In other words, they tapped absolutely massive data processing, working over about three years — and their results were stunning. They found new information about foreshocks (small quakes that precede a “relatively big one,” which naturally can only be defined as “foreshocks” after the event).
Until now, the conventional wisdom had been that not all major temblors are preceded by foreshocks. The new data sheds fresh light on the situation: There can be, simply, shocks all the time in lively seismic zones.
Ross collaborated with Egill Hauksson of Caltech, Daniel Trugman of Los Alamos National Laboratory and Peter Shearer of Scripps Institution of Oceanography at UC San Diego.
It makes sense that the propensity to seismic action along a given fault will affect faults around it. Hauksson explains that the new data reveal “previously undetected foreshocks” that precede major earthquakes and shed light on the development of earthquake swarms.
Shaking canaries in the coal mine
One immediate application of the new technique could be to debunk, or validate, concerns about fracking as a cause of tangible geological destabilization.
Fracking is a nickname for “hydraulic fracturing,” which achieves exactly what the name indicates: fissures, for instance in shale layers, are forced wider by means of injecting liquid at high pressure in order to extract fossil fuels. The practice has provoked concern at several levels, one being that it may cause quakes, another being that the chemicals injected with the water may poison the groundwater.
While at first the industry may have been in denial, the consensus has been widening that fracking causes at least little quakes. Even the U.S. Geological Survey is straightforward that fracking — deep, not shallow — causes quakes, though it suggests it doesn’t cause many of the types one feels without scientific aid.
But there is thinking that this hydraulic fracturing may cause big earthquakes as well. Scientists at Stanford reported in December 2017 that small earthquakes at fracking sites could portend bigger tremors to come: “Tiny tremors caused by hydraulic fracturing of natural gas near the surface could be early signs of stressful conditions deep underground that could destabilize faults and trigger larger earthquakes,” wrote Mark Shwartz in the university’s journal.
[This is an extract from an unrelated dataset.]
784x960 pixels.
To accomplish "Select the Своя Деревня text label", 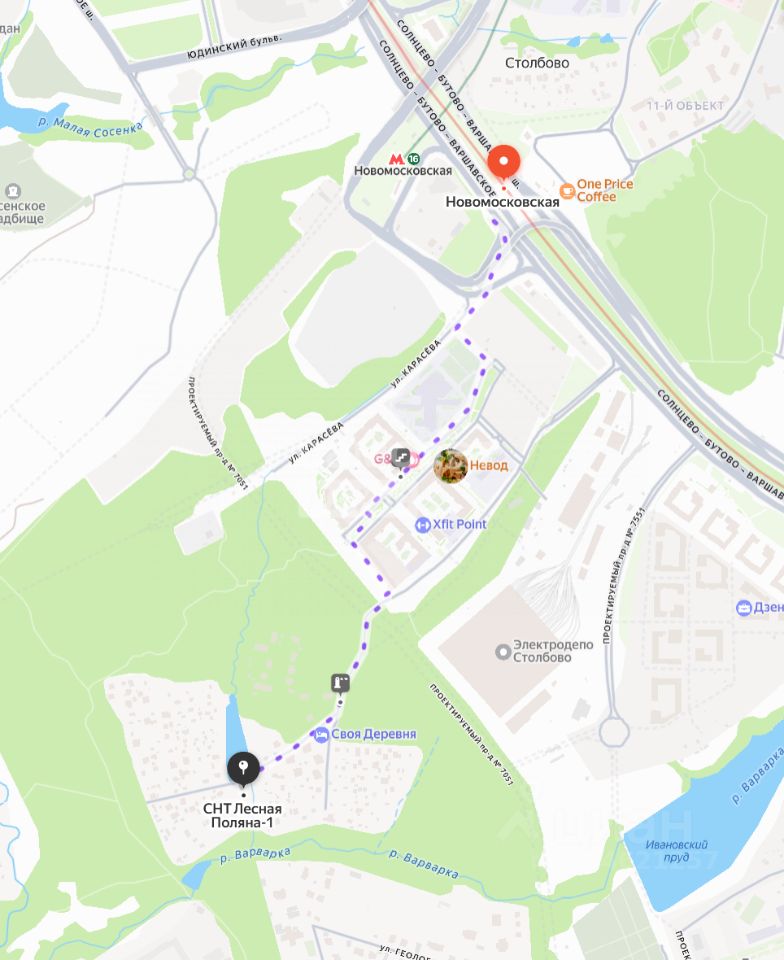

The small quakes at fracking sites could be like canaries in the coal mine, co-author William Ellsworth told the Stanford journal. And they’re singing a message: If your company is fracking at a site and a swarm of small quakes ensues, have somebody credible investigate the conditions hidden beneath our feet.
The news should be of vast interest to Israel’s geologists and public at large, given the existence of the active Dead Sea Rift — a great crack in the earth that stretches from the Gulf of Eilat to Turkey.
The Dead Sea and Lake Kinneret both sit in this giant fault, which produces not only numerous little swarms of wee quakes, but also major ones that have leveled cities and the Temple in Jerusalem itself in historic times. The most recent major quake generated by the fault was in 1927, and it measured about 6.2 on the Richter scale. Geologists warn that a massive quake originating in the Dead Sea Transform is overdue — even hundreds of years overdue in some sections.
If there’s one thing Israel doesn’t need, it is to provoke the fault into action. While the National Infrastructure, Energy and Water Ministry would dearly love to split apart rocks to find oil and gas, especially in the Negev and the Golan Heights, the Environmental Protection Ministry is appalled by the notion. It has tabled a demand to ban all terrestrial oil and gas exploration in this tiny land, noting, among other things, that encouraging more fossil fuel exploitation flies in the face of policy to reduce greenhouse gas emissions.